• Date Of Birth: July 30, 1915
  • Date Of Death: November 5, 2011
  • State: New Jersey

Harold LeRoy Stevens, 96, a lifelong resident of Burlington, NJ, died Saturday, November 5th, at the Samaritan Hospice Inpatient Unit at Virtua Memorial Hospital in Mt. Holly. Harold was born on July 30, 1915 in his family’s home on Foundry Row in Burlington. His father, William M. Stevens, died in a railroad accident when Harold was just under a year old, and his mother Ida M. Stevens, died when he was fourteen years old.

At that time Harold and his older brother William went to live with their grandparents, Joseph and Mary Stevens, at their home in Burlington.
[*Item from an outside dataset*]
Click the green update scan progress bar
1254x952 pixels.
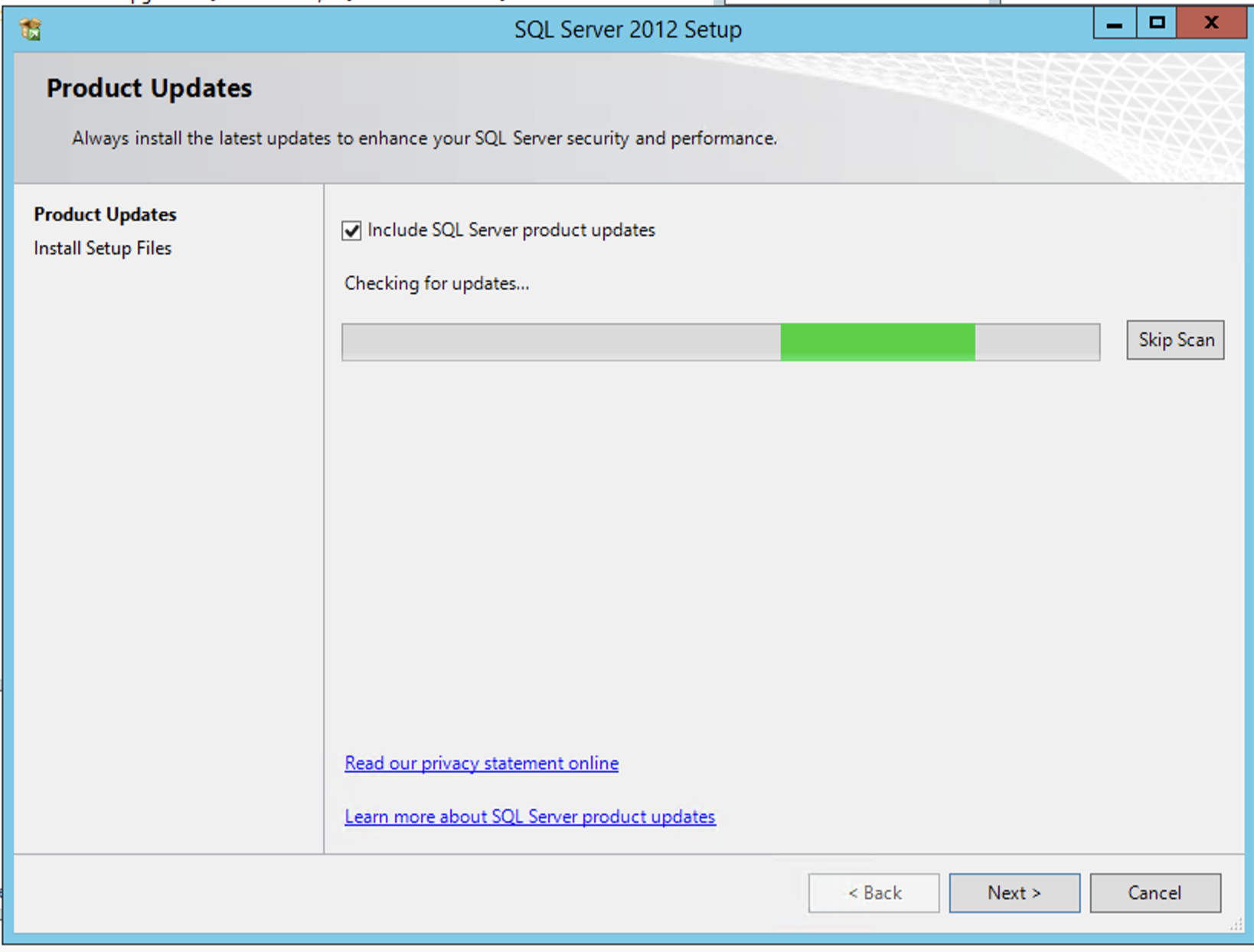tap(877, 341)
Harold attended school in Burlington including the Captain James Lawrence and the Robert Stacy Schools. He played the trombone in the orchestra and marching band and graduated from Wilbur Watts High School, Class of 1932. Harold was very fond of local history and often recalled walking across the Burlington-Bristol Bridge on its opening day ceremony in 1931. As a young man he enjoyed canoeing from Lakanoo Boat Club to Burlington Island and along the Delaware River.

He was an active member of the Burlington Men’s Club and volunteered with the Civil Defense Corps teams during World War II. His other interests included reading, crossword puzzles, tennis and bicycling. When Harold began working at the U.S. Pipe Foundry in Burlington in 1933 he represented the fourth generation of his family to be employed at the foundry where he worked in the machine shop and specialized in heat treatment and metallography. In 1946 he made a career change accepting a position with Prudential Insurance Company to sell insurance in New Jersey and Pennsylvania.
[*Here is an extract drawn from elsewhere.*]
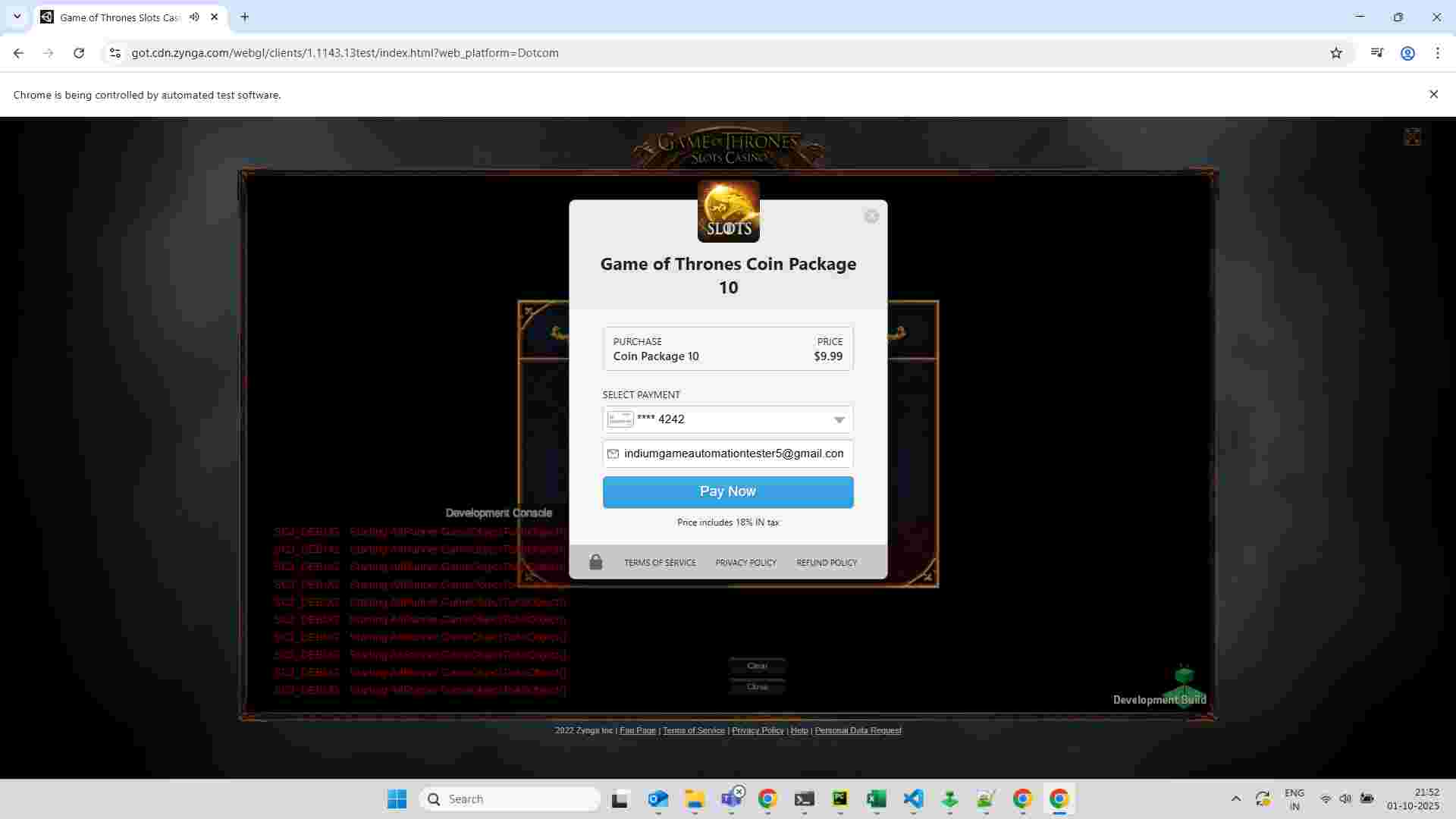Toggle fullscreen icon in the game corner
This screenshot has width=1456, height=819.
point(1411,137)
He retired from Prudential in 1976 after 30 years of service. Harold and his late wife Anna were married on June 6, 1941 in the Burlington Presbyterian Church on High Street. They had two children, the late Charles Stevens of Cullowhee, NC, who is survived by his wife Christine, Marie Olson who lives in Beverly with her husband Steven. Harold is survived by his four grandchildren: Eric (Kathryn) Stevens, Kevin (Melissa) Stevens, Marianna (Raymond) Logue and Stephanie Olson as well as seven great-grandchildren (with an eighth on the way), and several nieces and nephews.